**Dataset records**
====
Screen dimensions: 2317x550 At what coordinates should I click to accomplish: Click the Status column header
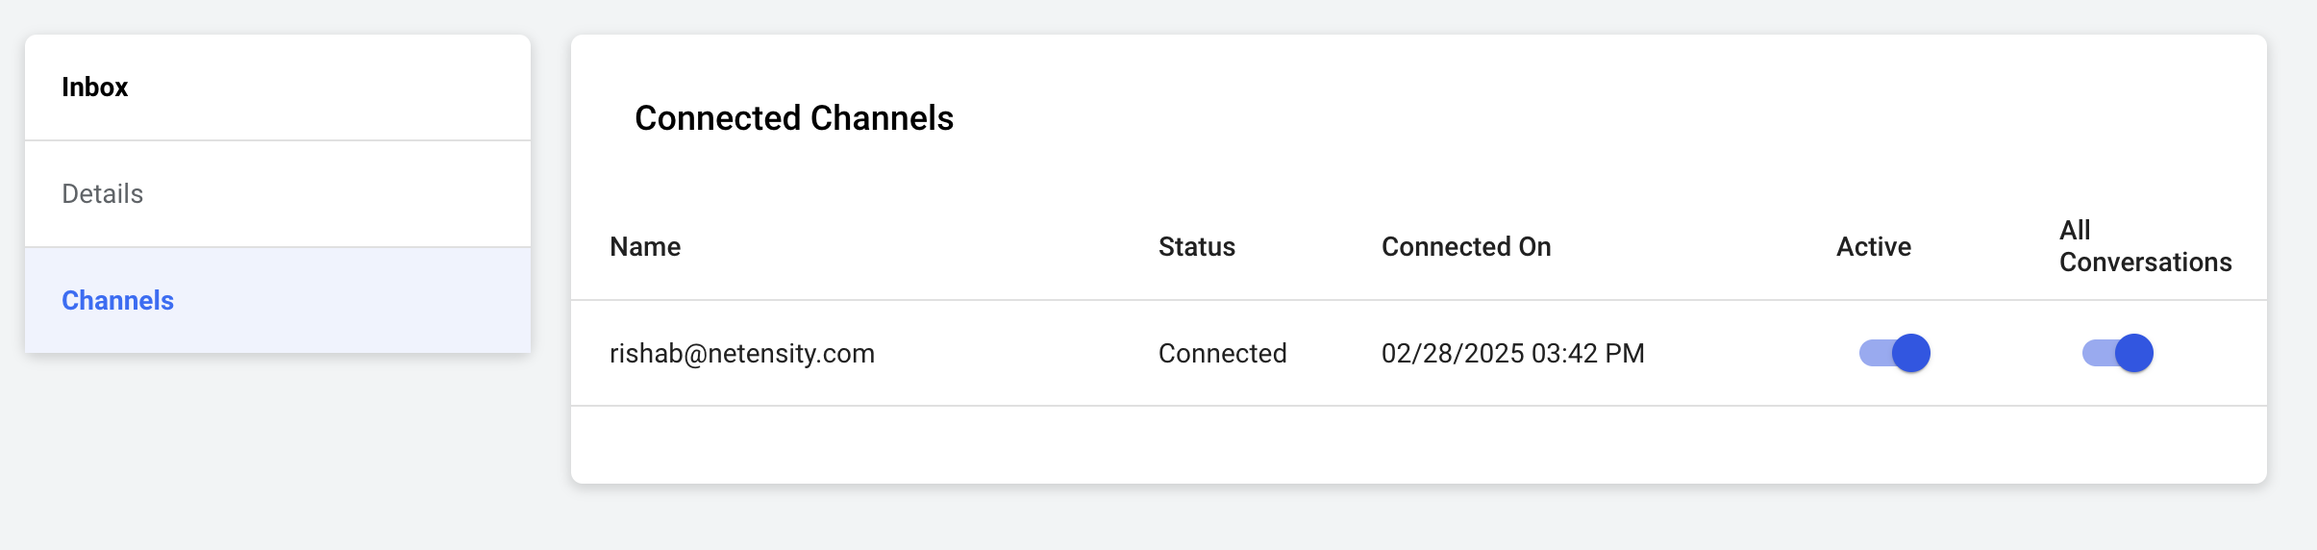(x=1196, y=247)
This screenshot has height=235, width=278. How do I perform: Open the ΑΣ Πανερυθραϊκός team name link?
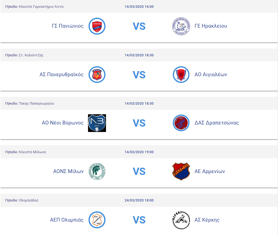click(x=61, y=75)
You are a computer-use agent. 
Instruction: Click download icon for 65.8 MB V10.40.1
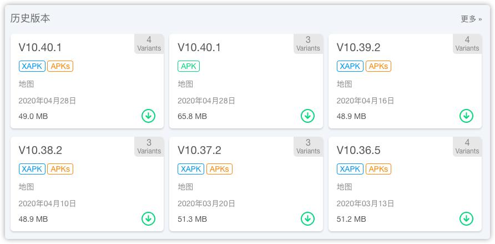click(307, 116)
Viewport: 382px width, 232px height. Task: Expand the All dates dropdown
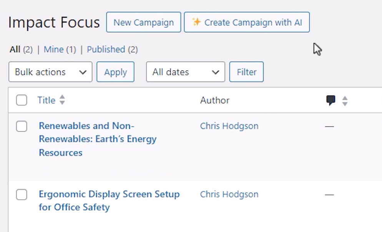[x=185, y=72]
====
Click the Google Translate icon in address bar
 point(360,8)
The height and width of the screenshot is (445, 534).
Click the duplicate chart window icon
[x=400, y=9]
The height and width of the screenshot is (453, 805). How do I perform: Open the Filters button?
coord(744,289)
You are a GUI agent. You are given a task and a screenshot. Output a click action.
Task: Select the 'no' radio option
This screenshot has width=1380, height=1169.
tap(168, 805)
====
**Activity**
From the entries above, copy every line that holds the word "agent".

**Written response**
You are a computer-use agent. 
You are a GUI agent. You are given a task and a screenshot. Output a click action.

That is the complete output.